SHORT TASK A
Answer these questions about the request tracing page, marking each answer as its question is marked:
(i) At what address can the Jaeger UI be accessed?
(ii) Which trace level is the default?
(iii) Which OTLP protocol is the default?

EXTRACT TO READ
Request Tracing

Overview

SGLang supports distributed request tracing using OpenTelemetry. Tracing provides detailed insights into request execution flow, helping you:

Debug performance bottlenecks
Understand request lifecycle across components
Track latency breakdown by processing stage
Correlate requests across prefill-decode disaggregation
Trace requests through distributed multi-GPU systems

Prerequisites

Install OpenTelemetry packages:

pip install opentelemetry-api opentelemetry-sdk \
  opentelemetry-exporter-otlp-proto-grpc \
  opentelemetry-exporter-otlp-proto-http

Quick Start

1. Set up an OTLP Collector

You need an OpenTelemetry collector endpoint. Common options:

Jaeger (local development)
Grafana Tempo (production)
DataDog, New Relic, Honeycomb (managed services)

Run Jaeger Locally

docker run -d --name jaeger \
  -p 4317:4317 \
  -p 16686:16686 \
  jaegertracing/all-in-one:latest

Access the Jaeger UI at http://localhost:16686.

2. Enable Tracing in SGLang

Start the server with tracing enabled:

python -m sglang.launch_server \
  --model-path meta-llama/Meta-Llama-3.1-8B-Instruct \
  --enable-tracing \
  --otlp-endpoint http://localhost:4317

3. Send Requests

Send requests to generate traces:

import requests

response = requests.post(
    "http://localhost:30000/v1/chat/completions",
    json={
        "model": "meta-llama/Meta-Llama-3.1-8B-Instruct",
        "messages": [{"role": "user", "content": "Hello!"}],
        "max_tokens": 128
    }
)

4. View Traces

Open the Jaeger UI and search for traces from the “sglang server” service.

Configuration Options

Trace Levels

Control tracing granularity with the --trace-level flag:

python -m sglang.launch_server \
  --model-path meta-llama/Meta-Llama-3.1-8B-Instruct \
  --enable-tracing \
  --otlp-endpoint http://localhost:4317 \
  --trace-level 2

Trace Levels:

1: Basic request-level tracing (root spans only)
2: Intermediate detail (major processing stages)
3: Detailed tracing (default, includes all operations)

Higher levels provide more detail but increase overhead.

OTLP Protocol

Choose between gRPC (default) or HTTP: gRPC (default):

export OTEL_EXPORTER_OTLP_TRACES_PROTOCOL=grpc

python -m sglang.launch_server \
  --model-path meta-llama/Meta-Llama-3.1-8B-Instruct \
  --enable-tracing \
  --otlp-endpoint http://localhost:4317

HTTP/Protobuf:

export OTEL_EXPORTER_OTLP_TRACES_PROTOCOL=http/protobuf

python -m sglang.launch_server \
  --model-path meta-llama/Meta-Llama-3.1-8B-Instruct \
  --enable-tracing \
  --otlp-endpoint http://localhost:4318/v1/traces

Batch Span Processing

Optimize trace export with environment variables:

# Delay before exporting spans (milliseconds)

Recorded data
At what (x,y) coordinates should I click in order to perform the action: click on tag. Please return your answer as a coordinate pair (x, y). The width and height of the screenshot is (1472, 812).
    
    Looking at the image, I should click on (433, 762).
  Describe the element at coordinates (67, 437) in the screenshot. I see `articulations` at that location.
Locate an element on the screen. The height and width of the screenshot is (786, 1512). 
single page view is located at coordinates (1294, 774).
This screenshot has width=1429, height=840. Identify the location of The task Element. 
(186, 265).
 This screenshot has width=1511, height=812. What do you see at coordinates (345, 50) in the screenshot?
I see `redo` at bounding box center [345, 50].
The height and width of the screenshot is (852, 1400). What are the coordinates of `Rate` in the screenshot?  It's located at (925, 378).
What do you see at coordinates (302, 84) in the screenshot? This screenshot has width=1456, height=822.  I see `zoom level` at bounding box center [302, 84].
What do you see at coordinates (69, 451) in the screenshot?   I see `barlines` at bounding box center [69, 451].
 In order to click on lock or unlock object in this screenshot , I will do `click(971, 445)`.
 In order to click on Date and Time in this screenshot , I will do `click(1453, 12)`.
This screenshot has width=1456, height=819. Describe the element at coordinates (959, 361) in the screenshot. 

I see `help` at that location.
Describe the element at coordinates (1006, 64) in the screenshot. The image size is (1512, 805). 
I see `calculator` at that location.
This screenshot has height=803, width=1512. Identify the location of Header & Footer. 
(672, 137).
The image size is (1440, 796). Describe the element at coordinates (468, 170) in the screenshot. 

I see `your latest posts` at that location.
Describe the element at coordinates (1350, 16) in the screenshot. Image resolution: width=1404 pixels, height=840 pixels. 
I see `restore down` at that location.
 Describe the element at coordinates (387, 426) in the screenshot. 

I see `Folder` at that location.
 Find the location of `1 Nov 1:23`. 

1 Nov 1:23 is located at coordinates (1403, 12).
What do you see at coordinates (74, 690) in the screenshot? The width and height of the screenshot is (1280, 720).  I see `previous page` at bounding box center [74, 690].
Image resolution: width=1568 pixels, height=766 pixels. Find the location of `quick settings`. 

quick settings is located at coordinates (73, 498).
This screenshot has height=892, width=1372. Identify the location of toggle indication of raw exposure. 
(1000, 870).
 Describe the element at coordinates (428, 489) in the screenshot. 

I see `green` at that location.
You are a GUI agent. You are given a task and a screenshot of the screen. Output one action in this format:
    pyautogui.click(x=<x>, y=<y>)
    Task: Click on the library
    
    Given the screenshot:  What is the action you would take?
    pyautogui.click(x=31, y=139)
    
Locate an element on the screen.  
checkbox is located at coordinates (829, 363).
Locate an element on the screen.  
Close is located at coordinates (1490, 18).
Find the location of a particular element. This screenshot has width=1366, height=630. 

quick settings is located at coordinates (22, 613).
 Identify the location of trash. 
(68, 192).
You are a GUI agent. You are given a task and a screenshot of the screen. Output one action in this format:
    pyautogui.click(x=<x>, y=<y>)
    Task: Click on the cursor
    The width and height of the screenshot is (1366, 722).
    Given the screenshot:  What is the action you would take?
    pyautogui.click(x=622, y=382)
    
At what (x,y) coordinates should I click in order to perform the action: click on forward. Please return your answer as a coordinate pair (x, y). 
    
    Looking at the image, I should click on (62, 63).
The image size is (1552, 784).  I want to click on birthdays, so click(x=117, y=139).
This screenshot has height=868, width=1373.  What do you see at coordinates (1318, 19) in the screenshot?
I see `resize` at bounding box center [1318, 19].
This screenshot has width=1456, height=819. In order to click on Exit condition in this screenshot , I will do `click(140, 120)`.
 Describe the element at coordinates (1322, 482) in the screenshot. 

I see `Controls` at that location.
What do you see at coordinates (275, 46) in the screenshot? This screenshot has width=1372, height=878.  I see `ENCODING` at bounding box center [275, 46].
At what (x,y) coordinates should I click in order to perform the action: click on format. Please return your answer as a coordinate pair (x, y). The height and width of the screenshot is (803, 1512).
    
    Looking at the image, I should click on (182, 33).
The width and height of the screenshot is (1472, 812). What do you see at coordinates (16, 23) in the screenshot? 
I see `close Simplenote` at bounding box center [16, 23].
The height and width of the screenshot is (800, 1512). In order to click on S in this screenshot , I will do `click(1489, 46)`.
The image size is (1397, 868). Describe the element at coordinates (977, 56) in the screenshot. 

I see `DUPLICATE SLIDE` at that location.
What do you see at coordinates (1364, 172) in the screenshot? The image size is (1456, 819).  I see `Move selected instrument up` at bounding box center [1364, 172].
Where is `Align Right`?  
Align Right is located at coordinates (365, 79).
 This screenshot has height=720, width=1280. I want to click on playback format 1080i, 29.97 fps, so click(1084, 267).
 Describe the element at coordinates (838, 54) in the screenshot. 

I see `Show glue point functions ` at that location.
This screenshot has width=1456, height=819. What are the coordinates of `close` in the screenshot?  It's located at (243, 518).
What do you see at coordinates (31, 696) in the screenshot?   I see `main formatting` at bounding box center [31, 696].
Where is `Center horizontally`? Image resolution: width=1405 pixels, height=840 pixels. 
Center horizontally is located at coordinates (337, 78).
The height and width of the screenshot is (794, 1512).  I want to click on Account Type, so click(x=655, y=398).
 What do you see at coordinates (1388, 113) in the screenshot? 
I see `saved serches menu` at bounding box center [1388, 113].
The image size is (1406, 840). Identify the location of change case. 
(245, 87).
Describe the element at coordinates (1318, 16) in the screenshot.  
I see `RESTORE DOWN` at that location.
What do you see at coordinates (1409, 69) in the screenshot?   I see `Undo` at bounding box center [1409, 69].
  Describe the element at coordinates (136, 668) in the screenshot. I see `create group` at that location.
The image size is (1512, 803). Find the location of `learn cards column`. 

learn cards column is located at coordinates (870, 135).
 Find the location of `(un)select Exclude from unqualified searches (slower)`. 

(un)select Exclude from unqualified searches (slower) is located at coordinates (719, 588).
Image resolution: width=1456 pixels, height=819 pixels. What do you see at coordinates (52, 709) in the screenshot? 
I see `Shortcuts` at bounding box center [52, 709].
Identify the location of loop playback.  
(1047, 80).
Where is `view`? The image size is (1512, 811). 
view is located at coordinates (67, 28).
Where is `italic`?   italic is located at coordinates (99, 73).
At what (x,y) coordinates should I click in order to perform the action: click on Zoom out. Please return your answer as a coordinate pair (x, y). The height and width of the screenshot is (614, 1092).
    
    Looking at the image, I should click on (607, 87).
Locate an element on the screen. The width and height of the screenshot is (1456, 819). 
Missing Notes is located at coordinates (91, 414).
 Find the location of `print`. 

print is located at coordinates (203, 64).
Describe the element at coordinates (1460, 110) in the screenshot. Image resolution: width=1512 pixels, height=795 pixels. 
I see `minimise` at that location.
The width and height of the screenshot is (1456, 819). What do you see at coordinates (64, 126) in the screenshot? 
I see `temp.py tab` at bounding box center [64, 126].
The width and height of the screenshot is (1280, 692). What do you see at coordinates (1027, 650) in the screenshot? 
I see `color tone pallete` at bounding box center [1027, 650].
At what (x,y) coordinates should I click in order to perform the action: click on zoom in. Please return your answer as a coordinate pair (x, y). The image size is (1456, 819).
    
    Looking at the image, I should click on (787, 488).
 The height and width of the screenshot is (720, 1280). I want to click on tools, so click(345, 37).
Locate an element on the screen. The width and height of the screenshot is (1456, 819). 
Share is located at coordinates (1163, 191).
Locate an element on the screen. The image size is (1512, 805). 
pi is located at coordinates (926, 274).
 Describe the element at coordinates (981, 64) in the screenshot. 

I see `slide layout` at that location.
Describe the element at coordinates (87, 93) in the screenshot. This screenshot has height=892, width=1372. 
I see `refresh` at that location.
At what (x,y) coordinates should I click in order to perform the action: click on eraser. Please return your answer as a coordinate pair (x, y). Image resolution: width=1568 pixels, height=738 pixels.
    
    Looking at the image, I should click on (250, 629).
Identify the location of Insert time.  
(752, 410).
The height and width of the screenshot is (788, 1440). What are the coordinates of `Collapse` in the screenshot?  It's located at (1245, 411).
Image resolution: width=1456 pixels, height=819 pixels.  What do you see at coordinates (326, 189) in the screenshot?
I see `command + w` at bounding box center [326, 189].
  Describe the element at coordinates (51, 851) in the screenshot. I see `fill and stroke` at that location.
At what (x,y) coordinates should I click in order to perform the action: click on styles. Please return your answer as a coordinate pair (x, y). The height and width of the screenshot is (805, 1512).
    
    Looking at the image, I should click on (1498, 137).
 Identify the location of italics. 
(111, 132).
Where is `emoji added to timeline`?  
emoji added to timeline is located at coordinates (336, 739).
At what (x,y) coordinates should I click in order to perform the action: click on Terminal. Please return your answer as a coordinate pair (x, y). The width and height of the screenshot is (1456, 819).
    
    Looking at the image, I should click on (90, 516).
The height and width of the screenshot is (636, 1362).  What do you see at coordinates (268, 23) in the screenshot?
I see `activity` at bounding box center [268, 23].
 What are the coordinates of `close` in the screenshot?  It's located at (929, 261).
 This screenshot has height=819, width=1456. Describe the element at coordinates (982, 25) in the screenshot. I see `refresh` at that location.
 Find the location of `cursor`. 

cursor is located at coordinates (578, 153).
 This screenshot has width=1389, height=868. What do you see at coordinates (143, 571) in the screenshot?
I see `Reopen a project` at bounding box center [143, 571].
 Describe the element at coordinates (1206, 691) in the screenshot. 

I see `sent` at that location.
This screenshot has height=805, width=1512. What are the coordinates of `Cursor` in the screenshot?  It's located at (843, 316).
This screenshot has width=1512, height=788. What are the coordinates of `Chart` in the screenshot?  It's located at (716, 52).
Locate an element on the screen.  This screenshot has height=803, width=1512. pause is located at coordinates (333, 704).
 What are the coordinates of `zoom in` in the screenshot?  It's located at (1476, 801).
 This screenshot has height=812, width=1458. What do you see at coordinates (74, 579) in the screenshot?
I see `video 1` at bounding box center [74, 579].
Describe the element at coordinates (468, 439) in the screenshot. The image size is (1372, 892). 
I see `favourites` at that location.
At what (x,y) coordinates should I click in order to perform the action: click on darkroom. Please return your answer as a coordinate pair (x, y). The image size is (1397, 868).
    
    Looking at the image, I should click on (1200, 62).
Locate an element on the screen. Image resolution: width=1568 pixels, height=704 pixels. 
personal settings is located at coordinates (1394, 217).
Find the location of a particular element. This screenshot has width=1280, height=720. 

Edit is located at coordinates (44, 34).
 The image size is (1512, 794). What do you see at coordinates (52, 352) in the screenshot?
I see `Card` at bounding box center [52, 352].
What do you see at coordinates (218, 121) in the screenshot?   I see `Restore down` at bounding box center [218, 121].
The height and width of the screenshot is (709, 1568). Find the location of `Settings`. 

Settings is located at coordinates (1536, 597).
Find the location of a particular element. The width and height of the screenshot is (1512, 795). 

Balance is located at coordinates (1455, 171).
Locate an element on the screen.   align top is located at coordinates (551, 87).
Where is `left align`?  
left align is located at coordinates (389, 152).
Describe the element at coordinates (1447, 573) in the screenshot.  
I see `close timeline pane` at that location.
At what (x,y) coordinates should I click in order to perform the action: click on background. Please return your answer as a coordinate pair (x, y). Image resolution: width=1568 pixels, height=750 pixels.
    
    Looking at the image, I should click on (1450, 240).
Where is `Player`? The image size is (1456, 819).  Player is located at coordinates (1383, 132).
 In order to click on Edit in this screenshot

SHORT TASK B
In the records, from the first line up to and including the line that contains "center [345, 50].", change "coordinate pair" to "pair of numbers" and reproduce those lines with nothing else altered.

EXERCISE RESPONSE A
(i) http://localhost:16686
(ii) Level 3 (detailed tracing, which includes all operations)
(iii) gRPC

EXERCISE RESPONSE B
At what (x,y) coordinates should I click in order to perform the action: click on tag. Please return your answer as a pair of numbers (x, y). The width and height of the screenshot is (1472, 812).
    
    Looking at the image, I should click on (433, 762).
  Describe the element at coordinates (67, 437) in the screenshot. I see `articulations` at that location.
Locate an element on the screen. The height and width of the screenshot is (786, 1512). 
single page view is located at coordinates (1294, 774).
This screenshot has width=1429, height=840. Identify the location of The task Element. 
(186, 265).
 This screenshot has width=1511, height=812. What do you see at coordinates (345, 50) in the screenshot?
I see `redo` at bounding box center [345, 50].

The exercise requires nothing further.